** Opening DATA PROVIDED block **

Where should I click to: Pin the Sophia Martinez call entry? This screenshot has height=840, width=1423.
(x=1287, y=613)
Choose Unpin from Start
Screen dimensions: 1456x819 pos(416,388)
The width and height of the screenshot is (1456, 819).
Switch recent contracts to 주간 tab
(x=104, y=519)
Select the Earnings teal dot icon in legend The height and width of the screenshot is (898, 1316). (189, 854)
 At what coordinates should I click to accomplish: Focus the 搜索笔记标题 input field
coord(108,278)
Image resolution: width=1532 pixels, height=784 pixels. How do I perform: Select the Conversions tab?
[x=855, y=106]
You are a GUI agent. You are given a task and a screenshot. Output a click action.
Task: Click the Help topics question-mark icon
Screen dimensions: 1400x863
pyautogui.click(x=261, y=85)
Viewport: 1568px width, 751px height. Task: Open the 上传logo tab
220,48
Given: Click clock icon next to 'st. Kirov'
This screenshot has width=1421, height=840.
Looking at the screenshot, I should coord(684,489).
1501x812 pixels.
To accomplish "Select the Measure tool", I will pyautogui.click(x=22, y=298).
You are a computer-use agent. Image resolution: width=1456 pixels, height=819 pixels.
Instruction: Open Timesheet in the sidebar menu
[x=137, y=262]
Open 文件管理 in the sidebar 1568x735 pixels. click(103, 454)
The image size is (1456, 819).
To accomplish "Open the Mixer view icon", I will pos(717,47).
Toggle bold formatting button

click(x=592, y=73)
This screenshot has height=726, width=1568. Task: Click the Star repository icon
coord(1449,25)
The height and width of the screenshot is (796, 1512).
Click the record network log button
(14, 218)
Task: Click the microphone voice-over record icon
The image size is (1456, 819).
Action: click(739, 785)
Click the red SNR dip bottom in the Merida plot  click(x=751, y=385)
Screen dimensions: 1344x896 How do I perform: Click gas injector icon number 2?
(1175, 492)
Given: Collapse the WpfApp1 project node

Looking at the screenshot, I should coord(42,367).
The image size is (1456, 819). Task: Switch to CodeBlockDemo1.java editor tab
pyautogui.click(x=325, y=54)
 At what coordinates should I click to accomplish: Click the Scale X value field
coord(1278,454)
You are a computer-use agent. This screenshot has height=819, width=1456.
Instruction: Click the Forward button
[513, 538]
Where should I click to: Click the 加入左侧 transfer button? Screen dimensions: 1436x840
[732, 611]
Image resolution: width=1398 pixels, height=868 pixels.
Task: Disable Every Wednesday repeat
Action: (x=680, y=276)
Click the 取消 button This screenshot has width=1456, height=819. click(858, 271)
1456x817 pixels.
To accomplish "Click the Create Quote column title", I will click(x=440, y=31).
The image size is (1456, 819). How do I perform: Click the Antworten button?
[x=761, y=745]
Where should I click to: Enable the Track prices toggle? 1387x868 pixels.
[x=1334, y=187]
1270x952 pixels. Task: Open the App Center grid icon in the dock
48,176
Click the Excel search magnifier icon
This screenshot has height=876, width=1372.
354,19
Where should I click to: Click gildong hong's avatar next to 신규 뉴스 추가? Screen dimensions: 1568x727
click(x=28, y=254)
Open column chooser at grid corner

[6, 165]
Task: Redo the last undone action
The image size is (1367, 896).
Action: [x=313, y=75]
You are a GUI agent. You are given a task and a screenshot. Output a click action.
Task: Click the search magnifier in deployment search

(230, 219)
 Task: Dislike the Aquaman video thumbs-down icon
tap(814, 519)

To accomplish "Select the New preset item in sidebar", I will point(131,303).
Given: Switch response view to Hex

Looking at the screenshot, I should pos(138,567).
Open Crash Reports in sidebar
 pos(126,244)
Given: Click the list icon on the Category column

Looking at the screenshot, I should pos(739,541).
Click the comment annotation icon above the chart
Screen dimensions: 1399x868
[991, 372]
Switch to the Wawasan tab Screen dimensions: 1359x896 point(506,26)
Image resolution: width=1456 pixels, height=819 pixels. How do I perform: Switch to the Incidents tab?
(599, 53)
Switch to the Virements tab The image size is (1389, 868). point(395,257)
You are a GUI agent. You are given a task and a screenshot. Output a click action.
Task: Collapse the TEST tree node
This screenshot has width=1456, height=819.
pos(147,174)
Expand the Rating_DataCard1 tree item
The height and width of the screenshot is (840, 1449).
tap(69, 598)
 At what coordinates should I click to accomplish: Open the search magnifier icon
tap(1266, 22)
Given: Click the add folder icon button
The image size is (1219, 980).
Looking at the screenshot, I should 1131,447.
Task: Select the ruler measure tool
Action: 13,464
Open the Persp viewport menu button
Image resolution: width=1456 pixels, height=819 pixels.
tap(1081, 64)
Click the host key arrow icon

** Closing DATA PROVIDED block **

**TASK DIRECTIONS:** Among the records above, repeat exactly the line with "Task: Click the microphone", the line with "Task: Redo the last undone action", and every line in between, and only those.

**RESPONSE TO THIS EXERCISE:**
Task: Click the microphone voice-over record icon
The image size is (1456, 819).
Action: click(739, 785)
Click the red SNR dip bottom in the Merida plot  click(x=751, y=385)
Screen dimensions: 1344x896 How do I perform: Click gas injector icon number 2?
(1175, 492)
Given: Collapse the WpfApp1 project node

Looking at the screenshot, I should coord(42,367).
The image size is (1456, 819). Task: Switch to CodeBlockDemo1.java editor tab
pyautogui.click(x=325, y=54)
 At what coordinates should I click to accomplish: Click the Scale X value field
coord(1278,454)
You are a computer-use agent. This screenshot has height=819, width=1456.
Instruction: Click the Forward button
[513, 538]
Where should I click to: Click the 加入左侧 transfer button? Screen dimensions: 1436x840
[732, 611]
Image resolution: width=1398 pixels, height=868 pixels.
Task: Disable Every Wednesday repeat
Action: (x=680, y=276)
Click the 取消 button This screenshot has width=1456, height=819. click(858, 271)
1456x817 pixels.
To accomplish "Click the Create Quote column title", I will click(x=440, y=31).
The image size is (1456, 819). How do I perform: Click the Antworten button?
[x=761, y=745]
Where should I click to: Enable the Track prices toggle? 1387x868 pixels.
[x=1334, y=187]
1270x952 pixels. Task: Open the App Center grid icon in the dock
48,176
Click the Excel search magnifier icon
This screenshot has height=876, width=1372.
354,19
Where should I click to: Click gildong hong's avatar next to 신규 뉴스 추가? Screen dimensions: 1568x727
click(x=28, y=254)
Open column chooser at grid corner

[6, 165]
Task: Redo the last undone action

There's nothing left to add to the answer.